D. João V, rei de Portugal entre 1706 e 1750, não
poupava dinheiro quando se tratava das coisas da Igreja. Pensei nisso sentado
num dos bancos da igreja de São Roque, em Lisboa, assistindo a um concerto de música sacra com composições dos séculos XVII e XX. Um espetáculo sóbrio, comparado
aos que o rei D. João patrocinou naquele mesmo local.

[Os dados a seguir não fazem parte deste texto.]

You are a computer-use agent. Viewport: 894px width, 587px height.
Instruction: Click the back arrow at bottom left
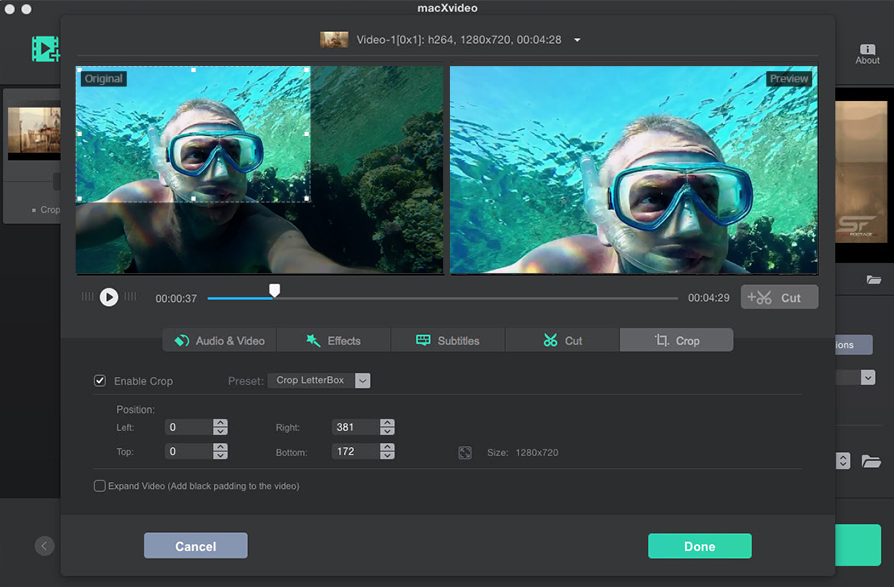(44, 546)
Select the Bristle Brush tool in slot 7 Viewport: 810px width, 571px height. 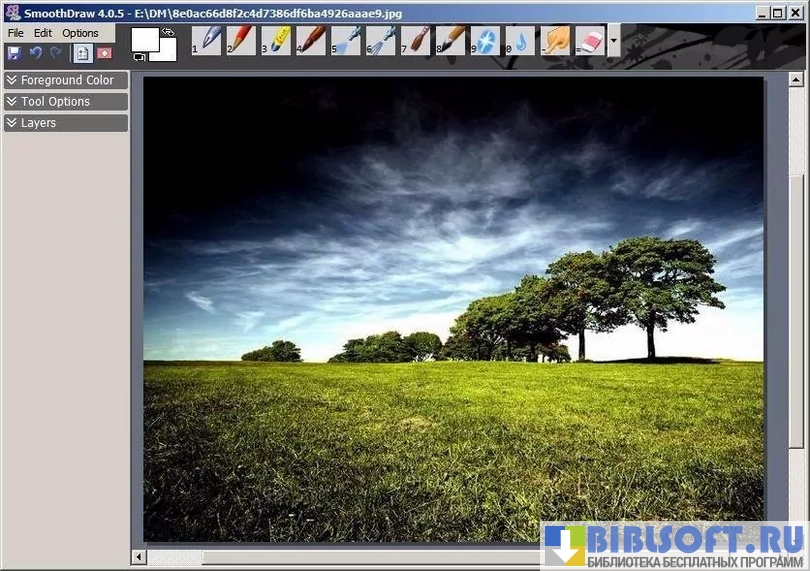click(x=417, y=40)
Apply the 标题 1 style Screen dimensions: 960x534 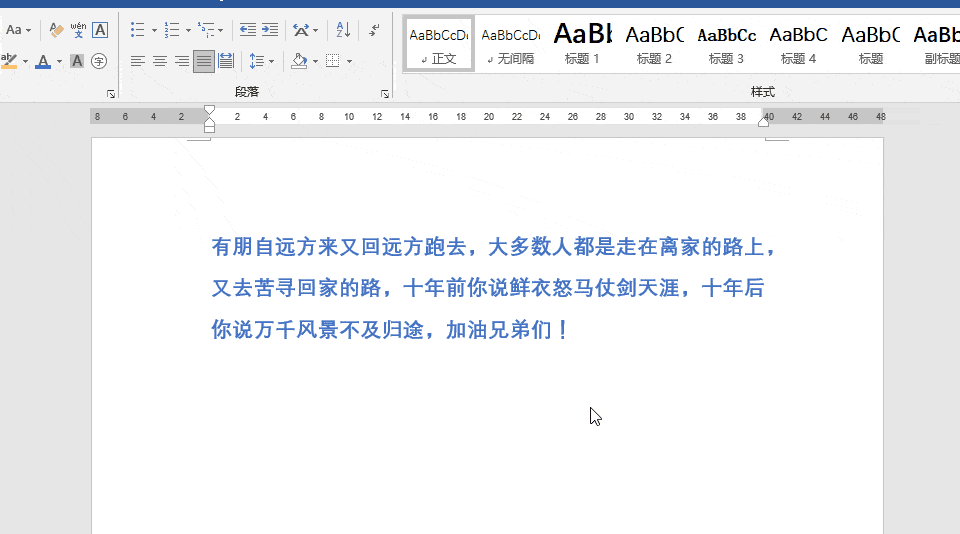coord(582,43)
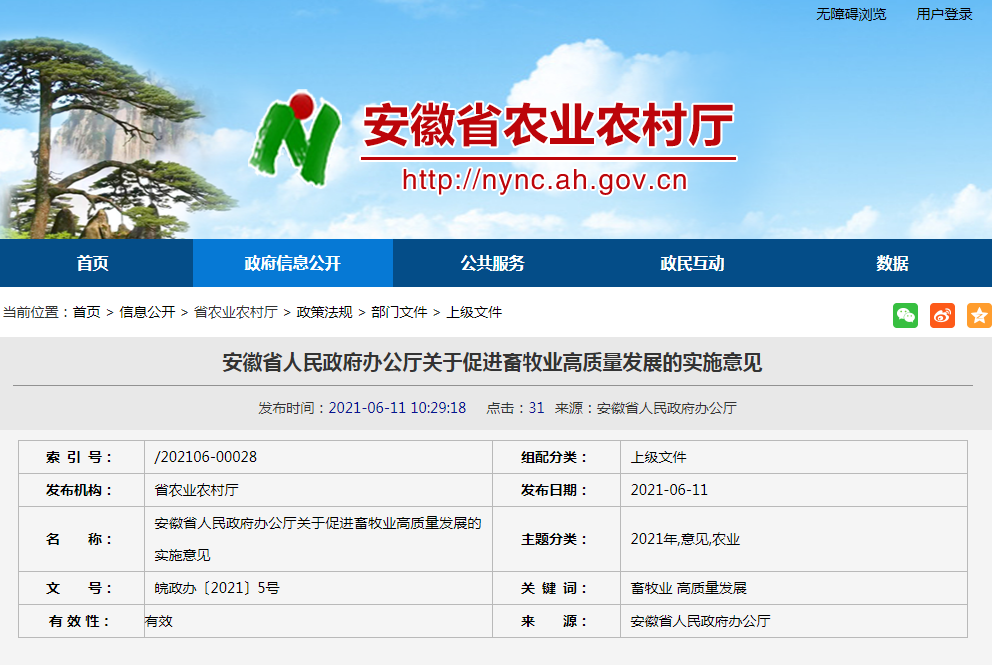Screen dimensions: 992x665
Task: Open 数据 navigation item
Action: [x=892, y=263]
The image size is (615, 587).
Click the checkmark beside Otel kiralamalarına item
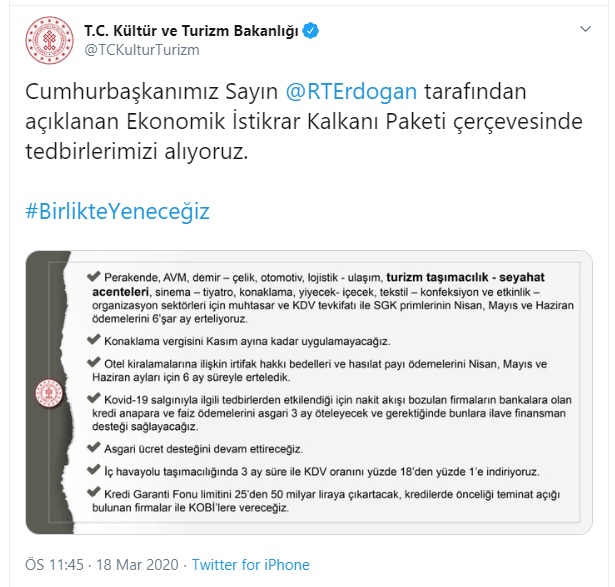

Interior da Igreja de São Roque. Capelas laterais. |
Na época de D. João V, a igreja de São Roque pertencia
aos jesuítas e o rei mandou construir no seu interior uma capela luxuosíssima
dedicada a São João Batista. A capela foi feita na Itália, “o maior viveiro das
artes”, mas com orientações precisas do rei e do arquiteto-ourives da corte
portuguesa (um detalhe importante para entender a pouca sensualidade da obra e
a preponderância de um barroco mais clássico, menos dado ao gozo dos sentidos como era próprio do barroco italiano do período). Depois de ser sagrada pelo
papa, a capela foi desmontada, enviada a Portugal em três naus e remontada onde
hoje se encontra. Assisti ao concerto sentado próximo a Capela de São João
Batista e usufrui um e outro espetáculo.
D. João governou “à sombra do ouro que chegava do
Brasil” (uma média de oito toneladas ao ano) e não sabia o que era controlar
gastos. Além dessa capela mandou construir o Convento de Mafra e a Biblioteca Joanina (na Universidade de Coimbra), isso para ficar em apenas mais
dois exemplos de realizações grandiosas do seu reinado. Considerado o Rei Sol
da monarquia portuguesa, esse título dá conta do investimento em ostentação que
o soberano fazia.
Objetos litúrgicos da Capela de S. João Batista, expostos no Museu de São Roque. |
Saí satisfeito do concerto, naquela noite, e desci a
Rua da Misericórdia em direção ao Chiado. No caminho lembrei de Madre Paula, “a
carne gloriosa”, “a flor de claustro perfumada de incenso”, que encantou a vida
do rei durante treze anos. Em relação a ela, D. João V também não poupou
dinheiro algum. Quando a conheceu, ela era freira no Convento de Odivelas e
amante de um conde. O rei a negociou com o conde e consta que ela não reclamou.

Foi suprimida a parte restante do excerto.